TASK REQUIREMENTS –
Please set down the entries below once more, exactly.

----- PROVIDED DATA -----

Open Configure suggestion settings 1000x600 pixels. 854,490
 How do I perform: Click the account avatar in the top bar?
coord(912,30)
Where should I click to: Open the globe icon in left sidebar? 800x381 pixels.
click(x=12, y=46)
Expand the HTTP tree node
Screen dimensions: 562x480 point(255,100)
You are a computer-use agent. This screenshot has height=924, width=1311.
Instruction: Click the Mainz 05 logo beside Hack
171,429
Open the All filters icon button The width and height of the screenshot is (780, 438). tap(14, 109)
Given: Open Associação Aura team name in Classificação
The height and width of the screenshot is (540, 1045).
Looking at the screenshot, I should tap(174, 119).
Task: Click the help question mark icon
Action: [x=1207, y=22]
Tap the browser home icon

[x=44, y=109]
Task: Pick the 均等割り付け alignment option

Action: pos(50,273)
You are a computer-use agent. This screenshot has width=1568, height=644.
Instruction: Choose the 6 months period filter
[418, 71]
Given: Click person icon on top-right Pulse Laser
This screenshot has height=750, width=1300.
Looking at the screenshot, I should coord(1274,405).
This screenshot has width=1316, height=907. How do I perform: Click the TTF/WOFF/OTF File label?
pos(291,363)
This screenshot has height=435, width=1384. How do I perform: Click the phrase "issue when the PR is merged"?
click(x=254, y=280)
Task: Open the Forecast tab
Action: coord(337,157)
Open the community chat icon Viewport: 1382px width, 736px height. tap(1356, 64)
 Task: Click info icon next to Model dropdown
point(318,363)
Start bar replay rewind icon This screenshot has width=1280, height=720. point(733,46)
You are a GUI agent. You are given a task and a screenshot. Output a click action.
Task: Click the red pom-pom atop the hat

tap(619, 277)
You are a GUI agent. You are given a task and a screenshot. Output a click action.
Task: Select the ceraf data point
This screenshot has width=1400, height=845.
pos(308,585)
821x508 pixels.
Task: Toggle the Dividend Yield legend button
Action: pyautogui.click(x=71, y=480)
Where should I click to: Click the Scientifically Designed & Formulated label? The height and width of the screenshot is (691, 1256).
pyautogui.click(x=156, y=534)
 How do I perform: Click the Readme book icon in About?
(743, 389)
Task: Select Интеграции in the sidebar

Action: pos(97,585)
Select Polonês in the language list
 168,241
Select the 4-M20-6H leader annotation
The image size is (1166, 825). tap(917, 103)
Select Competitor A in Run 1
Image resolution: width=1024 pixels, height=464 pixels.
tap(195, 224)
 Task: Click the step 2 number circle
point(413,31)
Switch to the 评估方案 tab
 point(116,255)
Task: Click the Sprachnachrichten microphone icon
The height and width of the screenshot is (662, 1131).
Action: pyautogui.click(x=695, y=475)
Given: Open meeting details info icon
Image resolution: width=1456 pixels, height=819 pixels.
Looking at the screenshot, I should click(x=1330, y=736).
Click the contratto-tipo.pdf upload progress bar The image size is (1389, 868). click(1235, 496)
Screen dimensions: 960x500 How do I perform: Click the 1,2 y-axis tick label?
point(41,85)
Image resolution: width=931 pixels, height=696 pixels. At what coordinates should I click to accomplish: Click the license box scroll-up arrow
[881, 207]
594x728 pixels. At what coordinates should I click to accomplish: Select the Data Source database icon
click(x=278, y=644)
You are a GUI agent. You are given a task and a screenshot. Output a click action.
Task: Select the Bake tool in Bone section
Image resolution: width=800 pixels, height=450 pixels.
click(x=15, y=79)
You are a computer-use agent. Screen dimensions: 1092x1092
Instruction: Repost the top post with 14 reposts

-----

SOLVED PROBLEM –
Open Configure suggestion settings 1000x600 pixels. 854,490
 How do I perform: Click the account avatar in the top bar?
coord(912,30)
Where should I click to: Open the globe icon in left sidebar? 800x381 pixels.
click(x=12, y=46)
Expand the HTTP tree node
Screen dimensions: 562x480 point(255,100)
You are a computer-use agent. This screenshot has height=924, width=1311.
Instruction: Click the Mainz 05 logo beside Hack
171,429
Open the All filters icon button The width and height of the screenshot is (780, 438). tap(14, 109)
Given: Open Associação Aura team name in Classificação
The height and width of the screenshot is (540, 1045).
Looking at the screenshot, I should tap(174, 119).
Task: Click the help question mark icon
Action: [x=1207, y=22]
Tap the browser home icon

[x=44, y=109]
Task: Pick the 均等割り付け alignment option

Action: pos(50,273)
You are a computer-use agent. This screenshot has width=1568, height=644.
Instruction: Choose the 6 months period filter
[418, 71]
Given: Click person icon on top-right Pulse Laser
This screenshot has height=750, width=1300.
Looking at the screenshot, I should coord(1274,405).
This screenshot has width=1316, height=907. How do I perform: Click the TTF/WOFF/OTF File label?
pos(291,363)
This screenshot has height=435, width=1384. How do I perform: Click the phrase "issue when the PR is merged"?
click(x=254, y=280)
Task: Open the Forecast tab
Action: coord(337,157)
Open the community chat icon Viewport: 1382px width, 736px height. tap(1356, 64)
 Task: Click info icon next to Model dropdown
point(318,363)
Start bar replay rewind icon This screenshot has width=1280, height=720. point(733,46)
You are a GUI agent. You are given a task and a screenshot. Output a click action.
Task: Click the red pom-pom atop the hat

tap(619, 277)
You are a GUI agent. You are given a task and a screenshot. Output a click action.
Task: Select the ceraf data point
This screenshot has width=1400, height=845.
pos(308,585)
821x508 pixels.
Task: Toggle the Dividend Yield legend button
Action: pyautogui.click(x=71, y=480)
Where should I click to: Click the Scientifically Designed & Formulated label? The height and width of the screenshot is (691, 1256).
pyautogui.click(x=156, y=534)
 How do I perform: Click the Readme book icon in About?
(743, 389)
Task: Select Интеграции in the sidebar

Action: pos(97,585)
Select Polonês in the language list
 168,241
Select the 4-M20-6H leader annotation
The image size is (1166, 825). tap(917, 103)
Select Competitor A in Run 1
Image resolution: width=1024 pixels, height=464 pixels.
tap(195, 224)
 Task: Click the step 2 number circle
point(413,31)
Switch to the 评估方案 tab
 point(116,255)
Task: Click the Sprachnachrichten microphone icon
The height and width of the screenshot is (662, 1131).
Action: pyautogui.click(x=695, y=475)
Given: Open meeting details info icon
Image resolution: width=1456 pixels, height=819 pixels.
Looking at the screenshot, I should click(x=1330, y=736).
Click the contratto-tipo.pdf upload progress bar The image size is (1389, 868). click(1235, 496)
Screen dimensions: 960x500 How do I perform: Click the 1,2 y-axis tick label?
point(41,85)
Image resolution: width=931 pixels, height=696 pixels. At what coordinates should I click to accomplish: Click the license box scroll-up arrow
[881, 207]
594x728 pixels. At what coordinates should I click to accomplish: Select the Data Source database icon
click(x=278, y=644)
You are a GUI agent. You are given a task and a screenshot. Output a click action.
Task: Select the Bake tool in Bone section
Image resolution: width=800 pixels, height=450 pixels.
click(x=15, y=79)
You are a computer-use agent. Screen dimensions: 1092x1092
Instruction: Repost the top post with 14 reposts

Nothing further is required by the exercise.